» **Written instruction**:
Reproduce the entries from the line containing "Screen dimensions: 488x960" through the end of the entries, inclusive, without altering anything.

» **Raw records**:
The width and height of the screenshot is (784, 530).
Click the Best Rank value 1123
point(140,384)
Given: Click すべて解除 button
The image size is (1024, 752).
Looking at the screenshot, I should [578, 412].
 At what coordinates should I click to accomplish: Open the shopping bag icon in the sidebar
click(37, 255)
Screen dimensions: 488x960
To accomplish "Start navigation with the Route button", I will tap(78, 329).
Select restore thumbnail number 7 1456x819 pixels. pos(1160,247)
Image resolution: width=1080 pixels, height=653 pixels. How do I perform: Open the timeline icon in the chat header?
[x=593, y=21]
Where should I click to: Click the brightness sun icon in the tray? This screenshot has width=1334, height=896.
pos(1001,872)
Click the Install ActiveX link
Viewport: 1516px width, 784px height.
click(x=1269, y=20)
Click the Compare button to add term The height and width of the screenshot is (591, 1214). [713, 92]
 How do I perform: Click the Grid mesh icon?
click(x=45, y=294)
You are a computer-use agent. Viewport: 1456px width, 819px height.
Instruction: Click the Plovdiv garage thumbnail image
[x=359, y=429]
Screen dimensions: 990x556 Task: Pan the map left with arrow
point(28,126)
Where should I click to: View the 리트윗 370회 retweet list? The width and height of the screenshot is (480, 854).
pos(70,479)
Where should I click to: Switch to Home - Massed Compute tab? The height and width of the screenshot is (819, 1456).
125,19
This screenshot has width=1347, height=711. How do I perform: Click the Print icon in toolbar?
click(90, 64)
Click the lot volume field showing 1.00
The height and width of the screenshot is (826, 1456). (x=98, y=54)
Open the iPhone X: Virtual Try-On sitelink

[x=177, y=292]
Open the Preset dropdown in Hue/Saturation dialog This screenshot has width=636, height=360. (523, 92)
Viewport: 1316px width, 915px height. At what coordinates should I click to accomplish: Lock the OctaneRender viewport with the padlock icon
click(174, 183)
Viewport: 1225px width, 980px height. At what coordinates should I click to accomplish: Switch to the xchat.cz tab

» **Exercise response**:
Screen dimensions: 488x960
To accomplish "Start navigation with the Route button", I will tap(78, 329).
Select restore thumbnail number 7 1456x819 pixels. pos(1160,247)
Image resolution: width=1080 pixels, height=653 pixels. How do I perform: Open the timeline icon in the chat header?
[x=593, y=21]
Where should I click to: Click the brightness sun icon in the tray? This screenshot has width=1334, height=896.
pos(1001,872)
Click the Install ActiveX link
Viewport: 1516px width, 784px height.
click(x=1269, y=20)
Click the Compare button to add term The height and width of the screenshot is (591, 1214). [713, 92]
 How do I perform: Click the Grid mesh icon?
click(x=45, y=294)
You are a computer-use agent. Viewport: 1456px width, 819px height.
Instruction: Click the Plovdiv garage thumbnail image
[x=359, y=429]
Screen dimensions: 990x556 Task: Pan the map left with arrow
point(28,126)
Where should I click to: View the 리트윗 370회 retweet list? The width and height of the screenshot is (480, 854).
pos(70,479)
Where should I click to: Switch to Home - Massed Compute tab? The height and width of the screenshot is (819, 1456).
125,19
This screenshot has width=1347, height=711. How do I perform: Click the Print icon in toolbar?
click(90, 64)
Click the lot volume field showing 1.00
The height and width of the screenshot is (826, 1456). (x=98, y=54)
Open the iPhone X: Virtual Try-On sitelink

[x=177, y=292]
Open the Preset dropdown in Hue/Saturation dialog This screenshot has width=636, height=360. (523, 92)
Viewport: 1316px width, 915px height. At what coordinates should I click to accomplish: Lock the OctaneRender viewport with the padlock icon
click(174, 183)
Viewport: 1225px width, 980px height. At what coordinates should I click to accomplish: Switch to the xchat.cz tab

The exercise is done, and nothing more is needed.